Anche Nicola Morra, presidente della Commissione Antimafia, sapeva dei verbali segreti di Piero Amara finiti a Piercamillo Davigo. «Sapevo anche io della questione perché informato da Piercamillo Davigo». Parole pesanti perché confermano che la vicenda non è rimasta circoscritta al Csm, ma è stata portata all’esterno. Nei giorni scorsi Morra per vie formali ha informato la procura di Roma di ciò di cui è a conoscenza. Dalle sue dichiarazioni, stando a quanto riportato da Il Dubbio, è emerso che fosse consapevole della presenza in quei verbali del nome di Sebastiano Ardita, erroneamente indicato come membro della fantomatica loggia Ungheria. «Sono contento che Sebastiano Ardita sia uscito bene da questa vicenda», il commento di Morra. Nei verbali, infatti, il ruolo di Ardita sarebbe sfumato. Viene indicato da Piero Amara ad un incontro e viene indicato come pm di Catania in un periodo in cui però era al Dap. Dunque, quanto affermato non sarebbe credibile. In quei verbali si fa però anche il nome di Marco Mancinetti, un altro consigliere su cui però Davigo ha taciuto. «Dovevo spiegare perché i rapporti con Ardita si erano interrotti», la spiegazione fornita dall’ex pm di Mani Pulite.

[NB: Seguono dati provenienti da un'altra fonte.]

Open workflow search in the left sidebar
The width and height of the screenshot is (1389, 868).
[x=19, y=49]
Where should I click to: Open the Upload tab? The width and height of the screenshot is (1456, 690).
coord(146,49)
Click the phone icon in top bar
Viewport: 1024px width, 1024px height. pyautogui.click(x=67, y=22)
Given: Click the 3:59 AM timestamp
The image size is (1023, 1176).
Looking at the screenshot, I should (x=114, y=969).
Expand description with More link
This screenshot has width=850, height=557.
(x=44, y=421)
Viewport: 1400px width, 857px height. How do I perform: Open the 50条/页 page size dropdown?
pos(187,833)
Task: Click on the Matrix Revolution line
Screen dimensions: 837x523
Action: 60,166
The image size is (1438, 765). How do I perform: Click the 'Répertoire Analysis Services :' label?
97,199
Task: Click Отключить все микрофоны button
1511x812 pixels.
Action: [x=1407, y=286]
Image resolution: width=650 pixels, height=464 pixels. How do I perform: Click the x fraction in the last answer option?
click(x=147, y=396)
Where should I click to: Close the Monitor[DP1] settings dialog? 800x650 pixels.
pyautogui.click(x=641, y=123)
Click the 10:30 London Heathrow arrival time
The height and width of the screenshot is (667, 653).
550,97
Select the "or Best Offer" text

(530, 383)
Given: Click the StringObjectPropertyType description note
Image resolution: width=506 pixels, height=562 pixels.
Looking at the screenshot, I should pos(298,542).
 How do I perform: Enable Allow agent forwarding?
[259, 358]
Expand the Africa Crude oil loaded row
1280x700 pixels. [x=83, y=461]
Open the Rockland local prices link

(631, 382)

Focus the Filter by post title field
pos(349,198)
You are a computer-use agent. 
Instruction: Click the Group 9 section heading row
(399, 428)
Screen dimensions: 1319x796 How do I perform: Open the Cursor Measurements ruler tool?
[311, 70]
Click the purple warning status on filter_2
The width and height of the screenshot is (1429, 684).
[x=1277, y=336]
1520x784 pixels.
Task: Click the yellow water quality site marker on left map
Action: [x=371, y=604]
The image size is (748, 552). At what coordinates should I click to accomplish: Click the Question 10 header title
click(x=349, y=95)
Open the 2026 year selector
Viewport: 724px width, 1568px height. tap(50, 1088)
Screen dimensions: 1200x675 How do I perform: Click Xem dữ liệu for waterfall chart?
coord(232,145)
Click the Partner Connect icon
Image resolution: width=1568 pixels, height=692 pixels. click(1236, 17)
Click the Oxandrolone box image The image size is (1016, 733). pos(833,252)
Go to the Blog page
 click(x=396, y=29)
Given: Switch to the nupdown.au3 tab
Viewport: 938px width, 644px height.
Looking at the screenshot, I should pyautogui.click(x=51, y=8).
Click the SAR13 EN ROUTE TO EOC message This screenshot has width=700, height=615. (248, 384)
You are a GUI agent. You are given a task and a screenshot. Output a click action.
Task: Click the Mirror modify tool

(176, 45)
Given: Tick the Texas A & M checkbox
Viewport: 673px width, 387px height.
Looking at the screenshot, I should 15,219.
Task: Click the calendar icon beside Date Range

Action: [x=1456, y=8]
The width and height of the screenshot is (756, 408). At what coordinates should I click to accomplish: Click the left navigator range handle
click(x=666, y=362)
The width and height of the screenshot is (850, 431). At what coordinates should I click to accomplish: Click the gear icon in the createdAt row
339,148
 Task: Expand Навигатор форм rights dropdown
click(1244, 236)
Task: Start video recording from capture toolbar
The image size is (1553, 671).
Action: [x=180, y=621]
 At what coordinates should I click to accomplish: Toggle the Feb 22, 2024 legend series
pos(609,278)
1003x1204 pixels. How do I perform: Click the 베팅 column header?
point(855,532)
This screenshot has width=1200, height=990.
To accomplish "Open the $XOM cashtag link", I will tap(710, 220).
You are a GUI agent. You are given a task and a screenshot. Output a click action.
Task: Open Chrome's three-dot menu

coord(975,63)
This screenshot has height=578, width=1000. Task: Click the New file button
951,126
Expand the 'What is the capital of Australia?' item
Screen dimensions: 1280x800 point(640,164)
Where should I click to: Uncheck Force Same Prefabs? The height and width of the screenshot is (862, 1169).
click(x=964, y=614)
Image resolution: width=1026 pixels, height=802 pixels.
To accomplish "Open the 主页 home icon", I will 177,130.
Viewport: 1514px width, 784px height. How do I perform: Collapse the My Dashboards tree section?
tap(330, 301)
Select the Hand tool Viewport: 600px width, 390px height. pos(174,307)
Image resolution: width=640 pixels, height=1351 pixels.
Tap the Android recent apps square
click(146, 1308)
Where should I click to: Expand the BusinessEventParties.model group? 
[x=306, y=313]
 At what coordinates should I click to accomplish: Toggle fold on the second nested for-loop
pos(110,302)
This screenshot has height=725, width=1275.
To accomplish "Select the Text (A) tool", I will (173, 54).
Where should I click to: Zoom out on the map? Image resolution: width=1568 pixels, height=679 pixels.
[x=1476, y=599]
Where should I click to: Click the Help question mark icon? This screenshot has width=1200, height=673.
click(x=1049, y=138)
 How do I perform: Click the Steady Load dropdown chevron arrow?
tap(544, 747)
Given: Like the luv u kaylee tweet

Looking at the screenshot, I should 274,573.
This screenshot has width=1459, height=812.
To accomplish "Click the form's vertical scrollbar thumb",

DAVIGO E LA ROTTURA CON ARDITA: UN MISTERO…
La rottura tra Piercamillo Davigo e Sebastiano Ardita si sarebbe consumata quindi nell’aprile 2020, quando il pm Paolo Storari consegnò all’ex consigliere del Csm i verbali dell’ex avvocato. Secondo quanto riportato però da Il Dubbio, fonti accreditate riferiscono che invece la rottura risale a prima di marzo 2020, quindi prima che Davigo entrasse in possesso dei verbali. Un nuovo mistero che per la corrente Autonomia & Indipendenza, fondata proprio dai due ex amici, sarebbe una specie di regolamento di conti che rafforzerebbe l’ipotesi di un complotto ai danni di Ardita. Intanto il procuratore capo di Milano Francesco Greco è stato ricevuto oggi da quello di Roma Michele Prestipino. Al procuratore generale Francesca Nanni, invece, ha consegnato una relazione sulla vicenda Piero Amara in cui spiega che non ci fu affatto un’inerzia nelle indagini, come invece sostenuto dal pm Paolo Storari, bensì furono fatti accertamenti ma «con prudenza e cautela». Infatti, i primi nomi iscritti nel registro degli indagati (Amara, l’ex collaboratore Alessandro Ferraro e l’ex socio Giuseppe Calafiore) arrivarono 5 mesi dopo il primo verbale. Invece Storari voleva agire subito per acquisire i tabulati e disporre le intercettazioni. Ma secondo Greco sarebbe stato proprio Storari a danneggiare le indagini consegnando i verbali di Amara a Davigo.